Showing the inequalities to be violated (incorrect by experiment) was
originally controversial because Einstein and Bohr had differing notions of
what the quantum mechnical theory implied about reality. They engaged in a
lengthy, open discussion about it which was never resolved. Einstein believed
in local realism, in which there is no spooky action at a distance and
properties like position and momentum exist even when not being measured.
Bohr, on the other hand, insisted that there simply wasn't an underlying
reality and that only when measurements are made are properties like position
and momentum condensed out of the quantum mechanical reality. So, you see, the
significance of the experiment is in line with the underlying nature of
reality; by closing another loophole, we get closer to what's what.
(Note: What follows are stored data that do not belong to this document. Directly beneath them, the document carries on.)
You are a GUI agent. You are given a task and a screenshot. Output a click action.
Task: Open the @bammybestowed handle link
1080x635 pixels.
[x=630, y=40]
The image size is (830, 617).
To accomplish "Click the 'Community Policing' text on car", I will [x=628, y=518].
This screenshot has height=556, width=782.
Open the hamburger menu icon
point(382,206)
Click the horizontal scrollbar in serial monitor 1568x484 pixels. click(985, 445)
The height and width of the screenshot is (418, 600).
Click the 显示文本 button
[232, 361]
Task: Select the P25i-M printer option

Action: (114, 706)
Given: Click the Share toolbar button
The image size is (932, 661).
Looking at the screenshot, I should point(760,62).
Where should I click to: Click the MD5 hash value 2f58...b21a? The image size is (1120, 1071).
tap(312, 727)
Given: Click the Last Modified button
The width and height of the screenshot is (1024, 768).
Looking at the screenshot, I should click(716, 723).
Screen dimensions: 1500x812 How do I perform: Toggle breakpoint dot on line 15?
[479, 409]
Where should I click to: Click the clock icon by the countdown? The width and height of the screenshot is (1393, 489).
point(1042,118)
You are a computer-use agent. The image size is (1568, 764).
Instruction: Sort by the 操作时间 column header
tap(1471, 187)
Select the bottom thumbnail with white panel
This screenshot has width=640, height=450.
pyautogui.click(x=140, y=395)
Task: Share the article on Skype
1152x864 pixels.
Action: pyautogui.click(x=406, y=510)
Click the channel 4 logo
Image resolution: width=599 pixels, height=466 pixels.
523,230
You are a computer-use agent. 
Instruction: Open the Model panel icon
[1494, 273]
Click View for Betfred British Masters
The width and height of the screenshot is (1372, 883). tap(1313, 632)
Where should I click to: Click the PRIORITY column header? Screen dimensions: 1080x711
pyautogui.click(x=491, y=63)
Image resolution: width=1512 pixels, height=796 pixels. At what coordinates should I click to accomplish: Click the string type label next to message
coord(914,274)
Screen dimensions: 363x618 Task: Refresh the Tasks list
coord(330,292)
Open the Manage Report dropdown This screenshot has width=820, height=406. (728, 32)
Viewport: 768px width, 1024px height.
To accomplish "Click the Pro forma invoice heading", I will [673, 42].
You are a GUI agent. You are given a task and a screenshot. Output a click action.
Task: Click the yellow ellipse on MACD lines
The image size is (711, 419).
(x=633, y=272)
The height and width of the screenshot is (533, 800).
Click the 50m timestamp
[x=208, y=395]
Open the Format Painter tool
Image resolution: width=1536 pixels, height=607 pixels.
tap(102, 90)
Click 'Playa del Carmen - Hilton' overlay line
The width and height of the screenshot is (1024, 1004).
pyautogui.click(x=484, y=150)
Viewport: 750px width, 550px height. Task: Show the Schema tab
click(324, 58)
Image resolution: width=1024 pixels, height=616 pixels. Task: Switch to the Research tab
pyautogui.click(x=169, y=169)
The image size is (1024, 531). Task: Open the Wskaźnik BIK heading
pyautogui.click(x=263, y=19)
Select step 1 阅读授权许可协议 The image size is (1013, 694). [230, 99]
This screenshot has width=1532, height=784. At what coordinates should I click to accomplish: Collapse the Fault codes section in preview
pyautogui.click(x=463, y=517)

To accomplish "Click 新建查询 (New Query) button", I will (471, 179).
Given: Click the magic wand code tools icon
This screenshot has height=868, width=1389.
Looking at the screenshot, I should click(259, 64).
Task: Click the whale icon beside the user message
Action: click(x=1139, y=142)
[The rest here is historical context.]

The familiar refrain, "God does not play dice," is almost always taken out of
context - within its original statement, Einstein was also talking about a
kind of telepathy required with it - the non-local aspect of quantum
mechanics. Einstein said in 1954 'it is not possible to get rid of the
statistical character of the present quantum theory by merely adding something
to the latter, without changing the fundamental concepts about the whole
structure'. He was saying he lost conviction in using a hidden variable theory
to replace quantum mechanics.

Bohr's view, like Einstein's later view, is more in line with modern thinking.
A team led by Aspect in 1981-82 ruled out either locality or objective
reality, by testing the inequalities experimentally. This left possible a non-
local reality. In 2006, a group tested Leggett's inequality, and showed it to
be violated, which refined experimentally what the nature of reality is,
though showed only that realism and a certain type of non-locality are
incompatible, without ruling out _all_ possible non-local models. (Nature,
April 2007) Aspect remarked that philosophically, the 'conclusion one draws is
more a question of taste than logic'.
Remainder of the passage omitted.